* WHAT YOU WILL DO *
Please put the lines of the items below into a Markdown table with the columns Row and Line Text, starting with the line containing "Image resolution: width=1520" and going on through the line containing "center [635, 292].", skipping blank lines and leaving out the pictures.

* EXTRACTED DATA *

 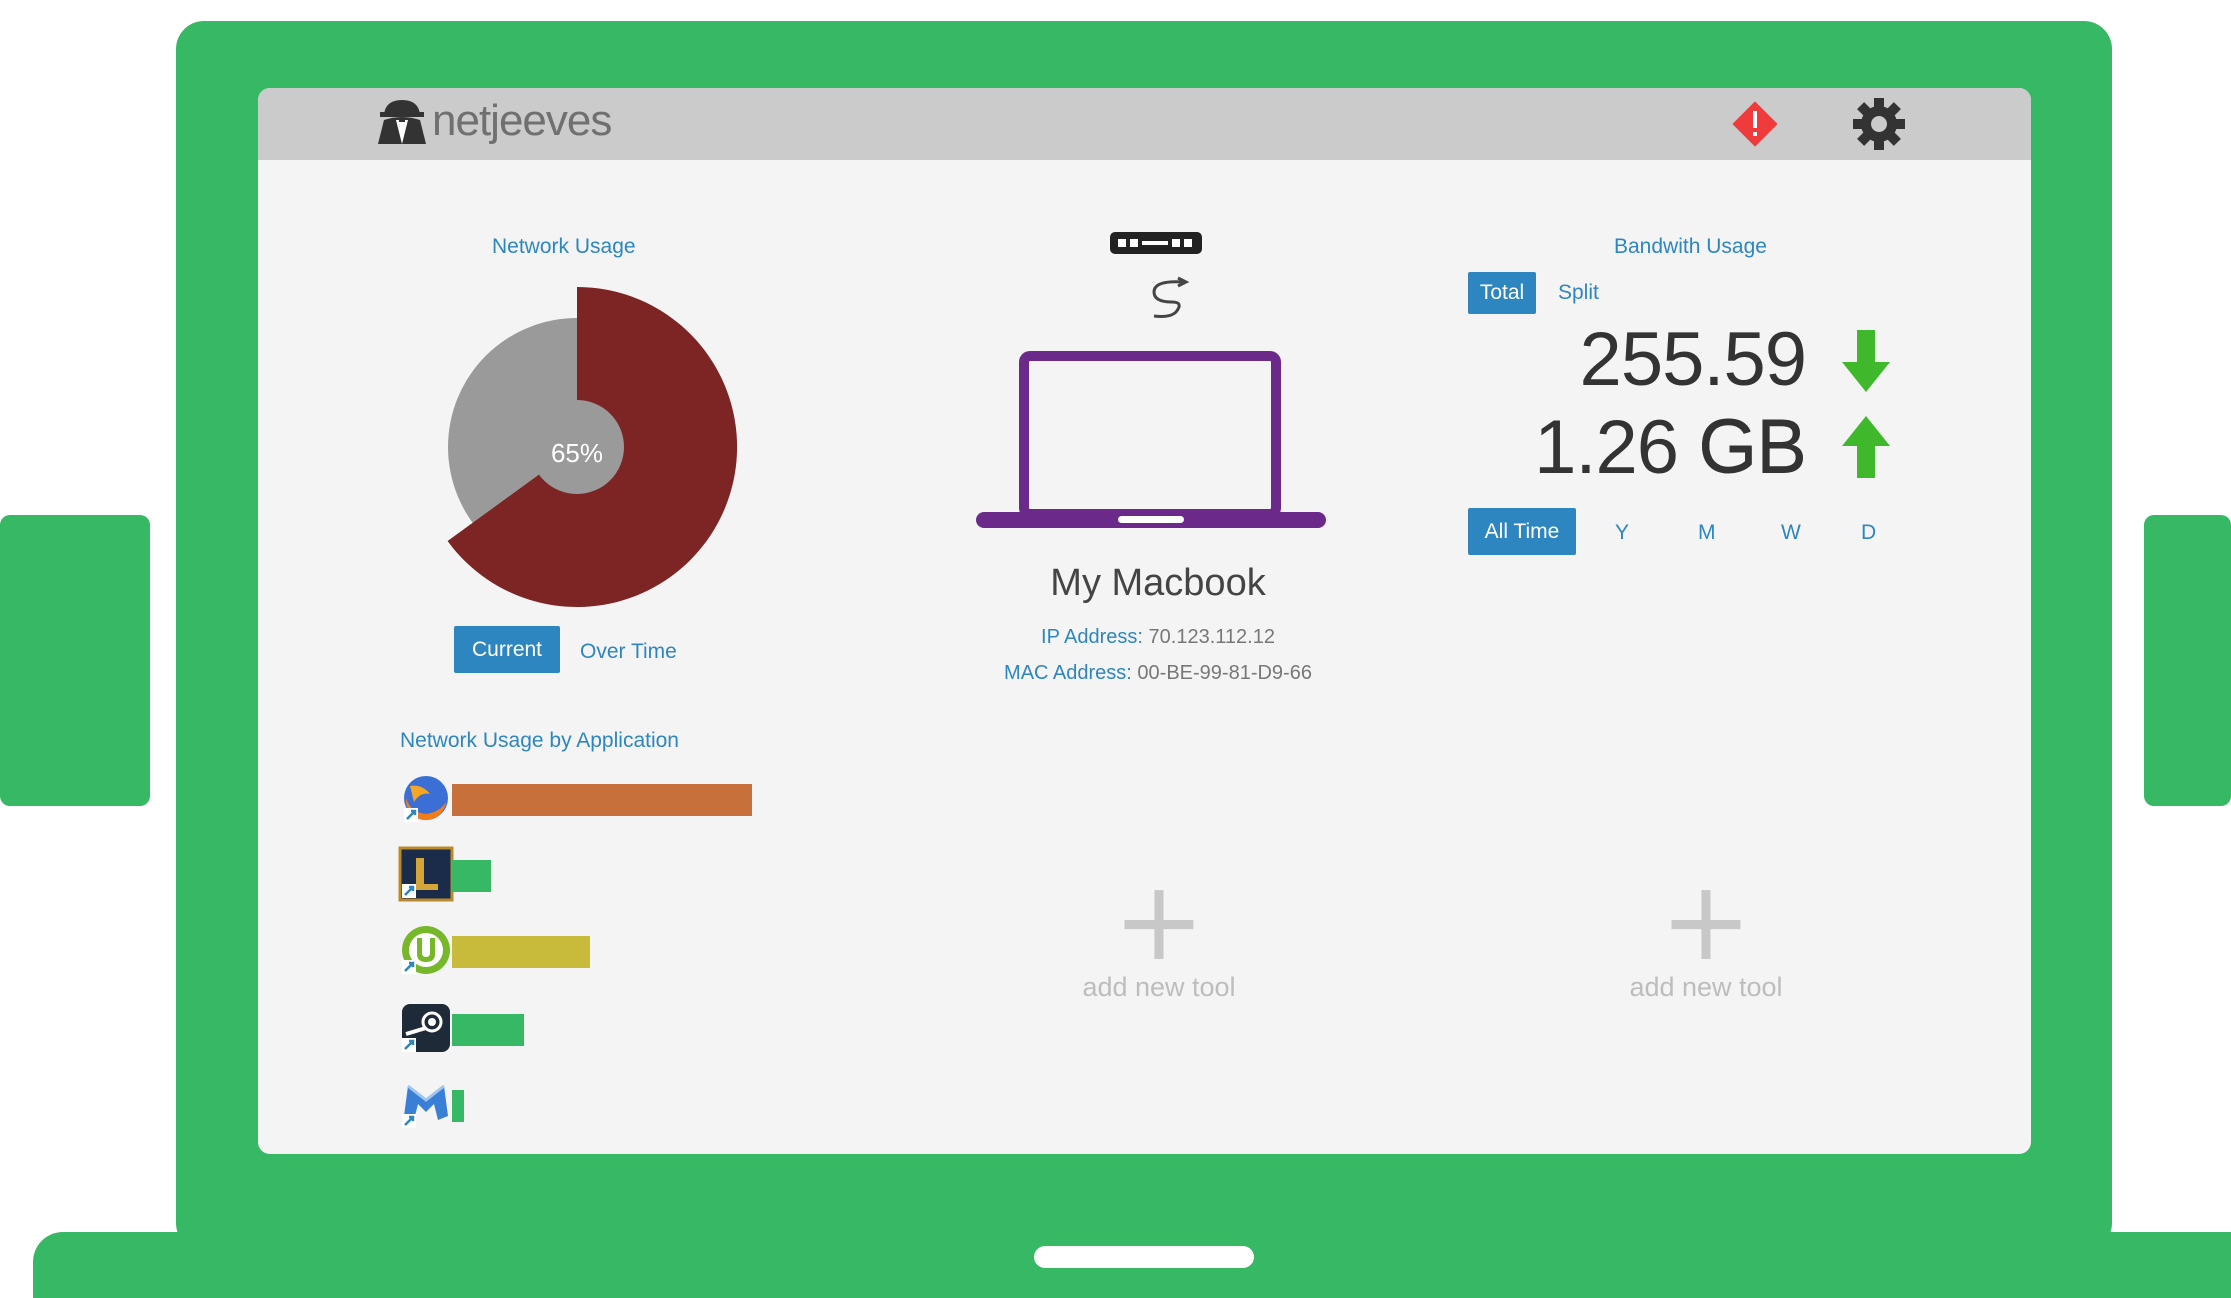 What do you see at coordinates (1622, 533) in the screenshot?
I see `range-year: Y` at bounding box center [1622, 533].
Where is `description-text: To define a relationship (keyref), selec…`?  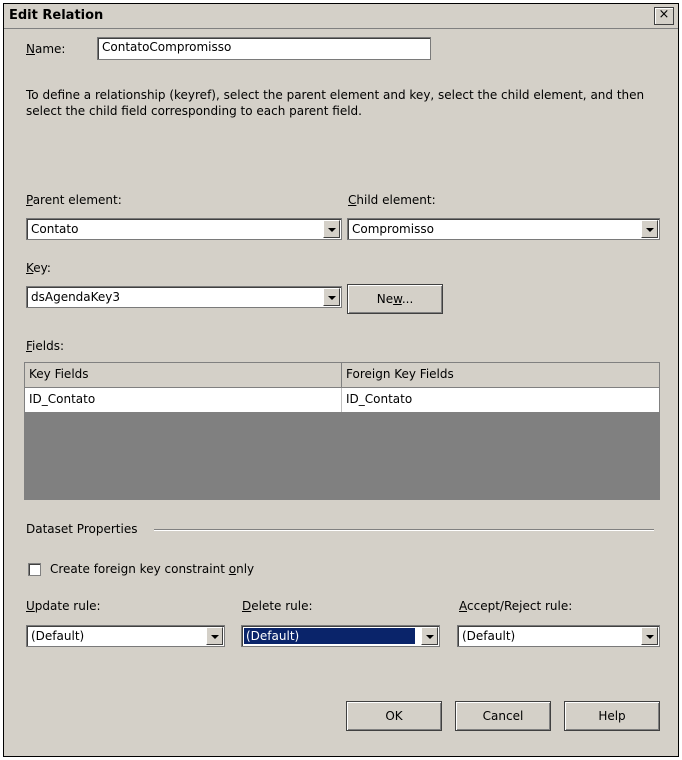 description-text: To define a relationship (keyref), selec… is located at coordinates (336, 103).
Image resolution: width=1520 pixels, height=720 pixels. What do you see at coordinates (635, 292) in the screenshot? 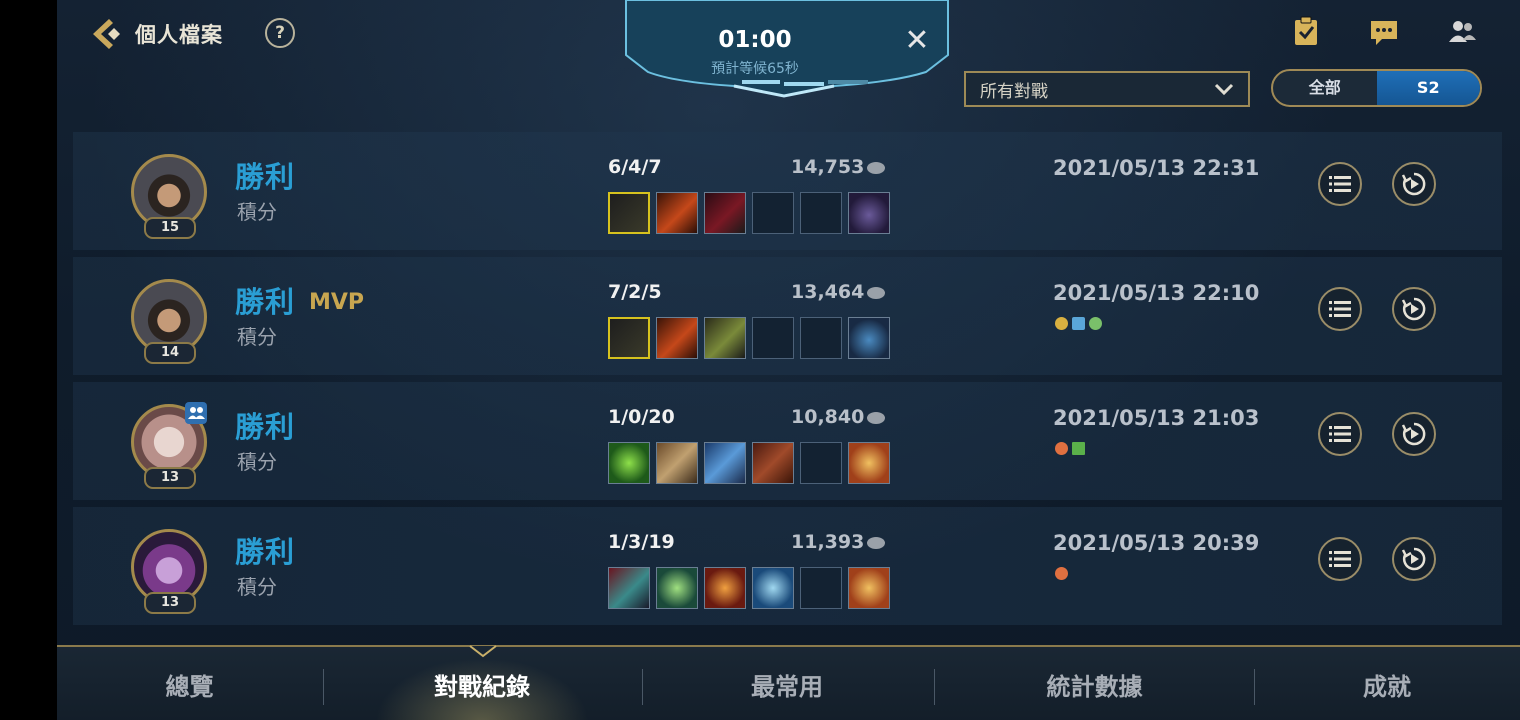
I see `kda: 7/2/5` at bounding box center [635, 292].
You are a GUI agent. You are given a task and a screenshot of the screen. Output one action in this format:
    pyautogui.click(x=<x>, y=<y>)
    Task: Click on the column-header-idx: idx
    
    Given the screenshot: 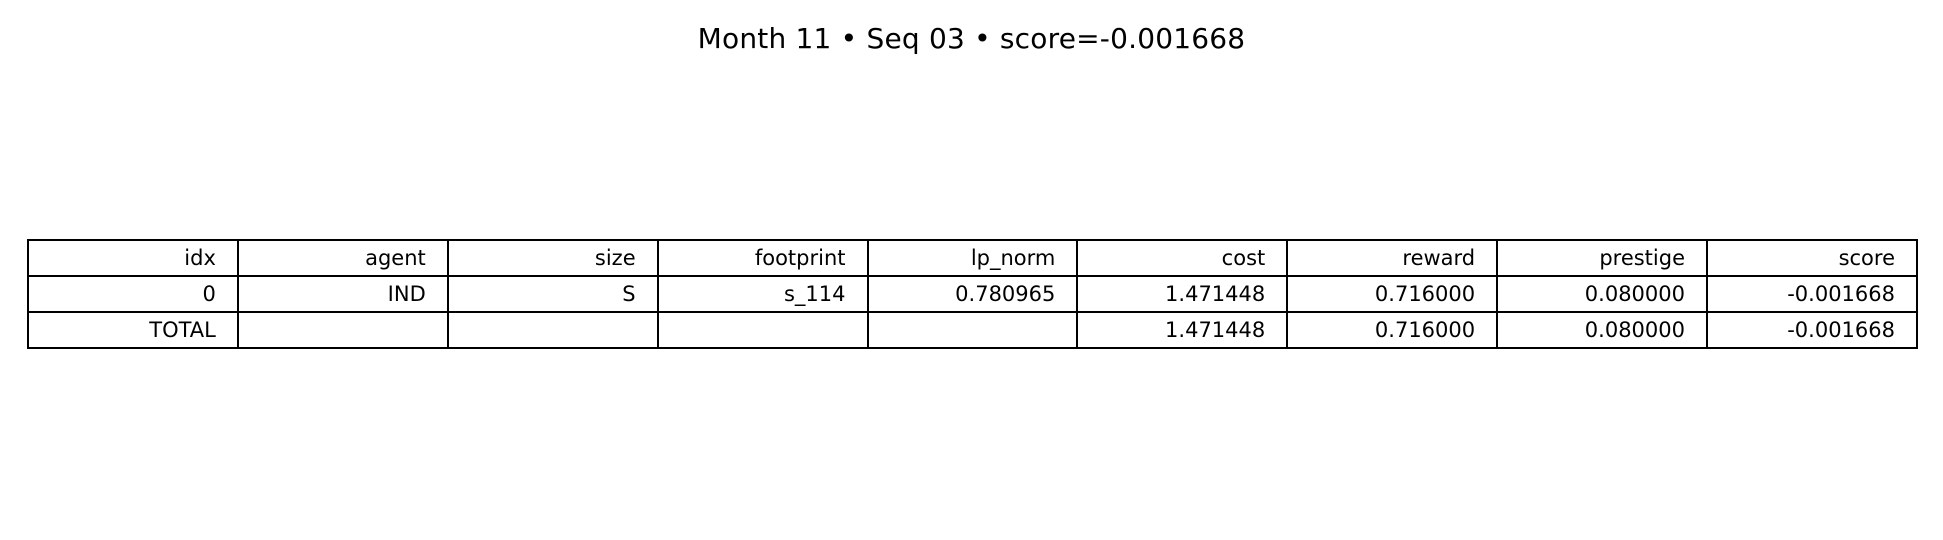 What is the action you would take?
    pyautogui.click(x=133, y=258)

* ANSWER BOX *
| Row | Line Text |
|---|---|
| 1 | Image resolution: width=1520 pixels, height=720 pixels. What do you see at coordinates (635, 292) in the screenshot?  |
| 2 | I see `kda: 7/2/5` at bounding box center [635, 292]. |